Pignanelli: "President John Adams is a hideous hermaphroditical character which has neither the force and firmness of a man, nor the gentleness and sensibility of a woman." — Advertisement in the Richmond Examiner authorized by the 1800 Thomas Jefferson presidential campaign. I applaud the noble efforts of organizations beseeching mutual respect in political deliberations and proud to be associated with a newspaper that is committed to this ideal. Unfortunately, American politics is a history of nasty wrestling matches. Other than George Washington, all our founding fathers excelled at character assassination.

There never was a "Golden Age" when candidates refrained from vicious personal attacks. For a large chunk of the 20th century, our news was controlled by a handful of newspaper and electronic organizations — that tolerated subtle slander (i.e., Lyndon Johnson's "Daisy" ad against Barry Goldwater).
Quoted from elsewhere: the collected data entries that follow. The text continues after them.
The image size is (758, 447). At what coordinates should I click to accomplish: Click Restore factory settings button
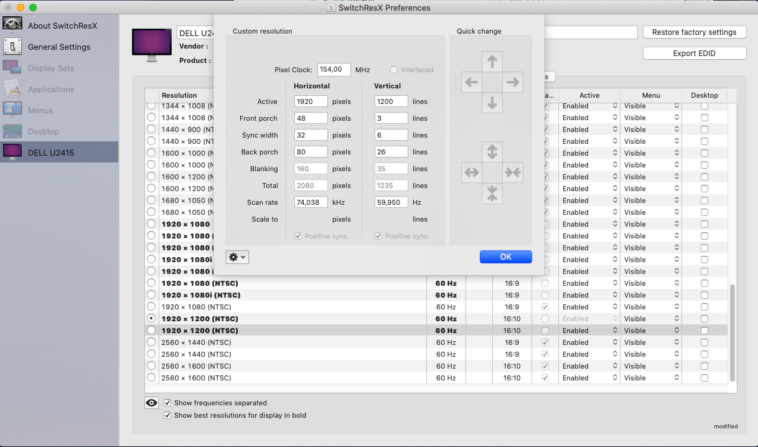694,32
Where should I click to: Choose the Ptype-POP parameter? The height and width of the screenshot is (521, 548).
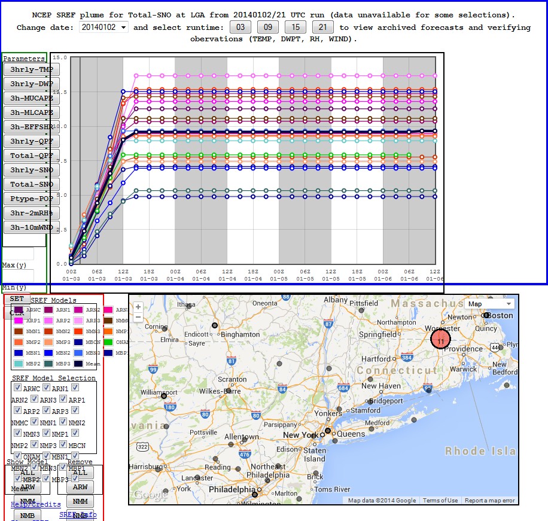(x=31, y=199)
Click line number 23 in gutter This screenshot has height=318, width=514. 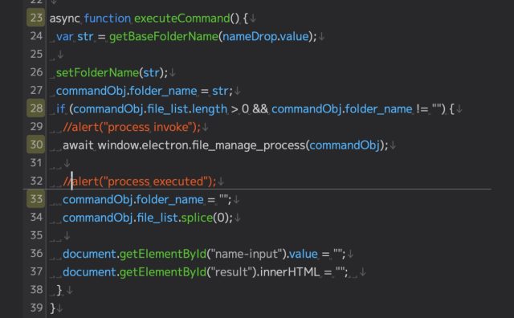[35, 18]
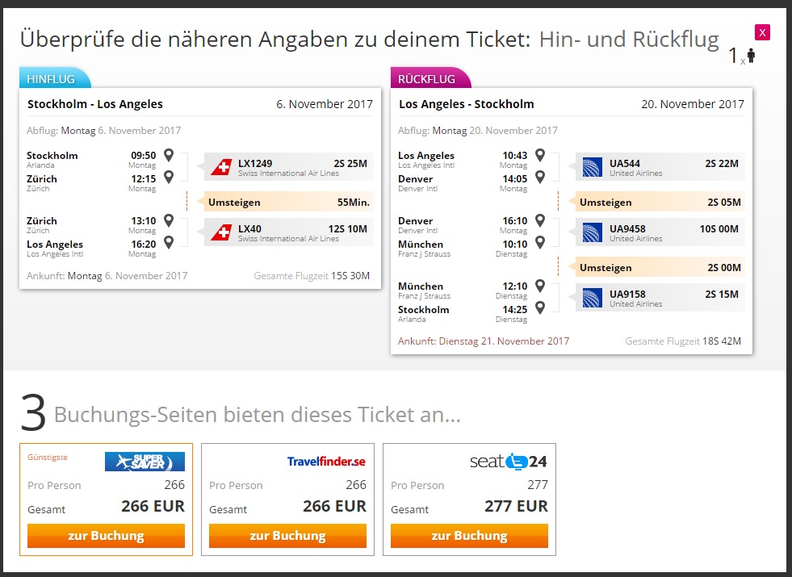Click the München 12:10 departure location pin
This screenshot has width=792, height=577.
point(540,286)
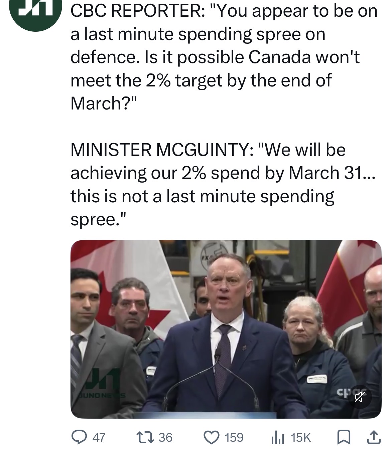Like the post with the heart icon
Viewport: 391px width, 451px height.
pos(211,437)
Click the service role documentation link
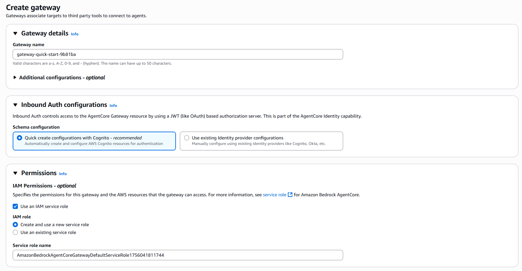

But with the arrival of cable television, blogging, Twitter, Facebook, etc., Americans are now receiving their news and opinions from a multitude of sources. Thus, the level of hostility in 2012 seems ubiquitous — as it was 200 years ago. We must seek to do better, but shrill politicking is our heritage.

Webb: At least our politicians are not killing each other in pistol duels, as has happened in this country's political history. Otherwise, not much has changed except that we are subjected to the barrage 24/7 thanks to our nonstop media consumption. In their days, Clinton and Bush were both victims and purveyors of a great deal of negative campaigning. We tend to agree with the negative stuff our side does while decrying what the other side does as unfair.

Will the 2012 presidential election be the most negative and hostile in modern history?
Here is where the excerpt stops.